Maryland singer-songwriter Jordana Nye’s bright, gauzy indie pop puts a sharp percussive edge on familiar melancholy.

What happens when homespun synth-pop outgrows the bedroom? In Jordana Nye’s case, the cozy, lo-fi harmonies of her early Bandcamp tapes seemed to bloom in a hundred directions at once. Her 2020 breakthrough Something to Say to You played like a sampler, mapping possible futures in stylish electro-pop, earnest piano ballads, or fuzzy experimentation. Just 19 upon the album’s release, the Maryland native flashed unassuming brilliance as a producer and songwriter, mastering a breadth of styles without committing herself to any of them.

One can’t dine out on precociousness forever. On the follow-up, Face the Wall, Jordana and co-producer Cameron Hale collapse the disparate elements of her earlier work into a bolder, brighter soundscape. The instrumentation is still largely synthetic, the vocal effects gauzier than ever. As on Something to Say to You, sharp percussive flourishes contrast the tracks’ hazy layering. On “Pressure Point” and “Get Up,” heavy drum patterns throw the delicate choruses and instrumental breaks into acute relief; the rushing drums and one-note bassline of “Play Fair” animate a series of stop-start transitions.

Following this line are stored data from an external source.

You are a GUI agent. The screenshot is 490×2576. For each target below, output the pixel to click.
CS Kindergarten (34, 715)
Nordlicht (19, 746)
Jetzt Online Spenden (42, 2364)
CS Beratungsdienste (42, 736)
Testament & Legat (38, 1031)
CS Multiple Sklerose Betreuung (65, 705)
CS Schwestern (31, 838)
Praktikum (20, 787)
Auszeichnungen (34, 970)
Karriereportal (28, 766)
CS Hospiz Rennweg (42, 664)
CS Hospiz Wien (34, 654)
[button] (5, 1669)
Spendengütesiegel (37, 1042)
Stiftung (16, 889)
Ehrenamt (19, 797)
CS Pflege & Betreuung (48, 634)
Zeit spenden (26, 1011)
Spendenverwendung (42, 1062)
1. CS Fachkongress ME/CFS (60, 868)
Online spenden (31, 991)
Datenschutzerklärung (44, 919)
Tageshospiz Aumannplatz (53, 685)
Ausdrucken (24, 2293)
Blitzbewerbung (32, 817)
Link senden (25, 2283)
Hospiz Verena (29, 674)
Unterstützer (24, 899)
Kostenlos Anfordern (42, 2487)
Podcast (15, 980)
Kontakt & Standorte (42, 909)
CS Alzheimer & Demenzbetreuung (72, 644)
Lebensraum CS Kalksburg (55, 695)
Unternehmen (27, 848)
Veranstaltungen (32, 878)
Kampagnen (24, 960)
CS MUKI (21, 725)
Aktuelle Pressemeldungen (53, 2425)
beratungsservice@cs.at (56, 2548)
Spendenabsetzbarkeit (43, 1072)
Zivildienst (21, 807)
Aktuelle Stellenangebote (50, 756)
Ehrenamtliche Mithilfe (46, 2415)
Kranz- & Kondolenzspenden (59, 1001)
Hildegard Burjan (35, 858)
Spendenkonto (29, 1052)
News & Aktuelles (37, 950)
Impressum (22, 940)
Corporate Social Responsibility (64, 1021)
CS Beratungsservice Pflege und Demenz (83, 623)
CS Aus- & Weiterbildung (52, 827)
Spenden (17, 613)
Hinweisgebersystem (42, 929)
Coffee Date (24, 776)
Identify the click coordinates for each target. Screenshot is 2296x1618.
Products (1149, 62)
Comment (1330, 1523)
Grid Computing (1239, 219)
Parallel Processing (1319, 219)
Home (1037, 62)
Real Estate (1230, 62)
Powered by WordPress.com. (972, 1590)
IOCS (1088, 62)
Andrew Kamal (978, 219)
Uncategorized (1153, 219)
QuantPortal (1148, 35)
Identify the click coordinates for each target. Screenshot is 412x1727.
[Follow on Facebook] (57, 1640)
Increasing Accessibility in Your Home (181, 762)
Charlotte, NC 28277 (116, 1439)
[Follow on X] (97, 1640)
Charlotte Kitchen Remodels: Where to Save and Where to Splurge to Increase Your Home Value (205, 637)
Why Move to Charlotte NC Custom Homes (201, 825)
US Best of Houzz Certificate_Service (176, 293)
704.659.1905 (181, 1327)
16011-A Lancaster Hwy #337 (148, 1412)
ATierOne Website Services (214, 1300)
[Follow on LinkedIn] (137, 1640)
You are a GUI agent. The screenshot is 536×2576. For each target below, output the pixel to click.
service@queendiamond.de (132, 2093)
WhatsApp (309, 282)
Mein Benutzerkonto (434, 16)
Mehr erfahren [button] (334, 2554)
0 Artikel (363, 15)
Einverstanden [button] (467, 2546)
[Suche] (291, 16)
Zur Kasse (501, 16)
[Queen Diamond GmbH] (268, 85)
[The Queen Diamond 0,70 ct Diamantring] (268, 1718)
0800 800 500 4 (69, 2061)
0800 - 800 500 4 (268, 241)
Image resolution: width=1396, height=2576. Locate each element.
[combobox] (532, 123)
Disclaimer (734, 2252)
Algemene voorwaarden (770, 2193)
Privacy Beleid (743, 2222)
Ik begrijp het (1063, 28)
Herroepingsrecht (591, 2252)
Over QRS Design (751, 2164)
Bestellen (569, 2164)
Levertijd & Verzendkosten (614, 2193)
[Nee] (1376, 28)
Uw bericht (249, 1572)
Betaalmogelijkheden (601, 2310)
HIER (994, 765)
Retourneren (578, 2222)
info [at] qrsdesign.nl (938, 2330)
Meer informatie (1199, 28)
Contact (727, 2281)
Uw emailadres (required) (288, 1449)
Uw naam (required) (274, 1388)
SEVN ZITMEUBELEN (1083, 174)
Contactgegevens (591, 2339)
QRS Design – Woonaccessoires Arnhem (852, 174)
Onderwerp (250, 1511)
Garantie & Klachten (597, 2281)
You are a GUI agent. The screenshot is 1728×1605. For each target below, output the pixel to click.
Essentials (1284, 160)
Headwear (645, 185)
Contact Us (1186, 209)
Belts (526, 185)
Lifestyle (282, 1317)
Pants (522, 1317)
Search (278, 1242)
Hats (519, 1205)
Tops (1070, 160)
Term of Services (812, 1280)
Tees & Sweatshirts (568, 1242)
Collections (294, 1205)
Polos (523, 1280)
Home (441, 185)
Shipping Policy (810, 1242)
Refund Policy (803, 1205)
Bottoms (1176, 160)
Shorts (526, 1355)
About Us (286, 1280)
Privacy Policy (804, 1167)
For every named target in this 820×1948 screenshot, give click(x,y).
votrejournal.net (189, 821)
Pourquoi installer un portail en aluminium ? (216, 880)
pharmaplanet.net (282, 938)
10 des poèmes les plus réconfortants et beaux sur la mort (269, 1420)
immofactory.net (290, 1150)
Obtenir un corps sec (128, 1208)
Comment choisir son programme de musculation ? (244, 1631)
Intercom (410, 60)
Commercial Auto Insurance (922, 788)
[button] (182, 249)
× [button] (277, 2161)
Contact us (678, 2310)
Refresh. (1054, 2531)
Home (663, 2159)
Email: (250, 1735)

There’s an evasive quality to Jordana’s performances dating back to her high school-era demos. Often her verses begin in media res, with vocal tracks washing over the instrumentals in soft waves. On Face the Wall, her lyrics maintain a bedroom-tape abstraction: “Catch My Drift” and “Difficult for Now” have sweeping, second-person dedications in place of narratives, weighting down the warm melodies. The record’s most compelling moments are those when Jordana shakes the ambivalence and emerges from the wings. The standout “Go Slow” evokes a familiar melancholy, yet it’s her most forthright affirmation to date: “Focus has never been a friend of mine, half the time I’m not sure if I’m flying/I’ll try, for certainty that I might find/Nothing works unless I take the time.”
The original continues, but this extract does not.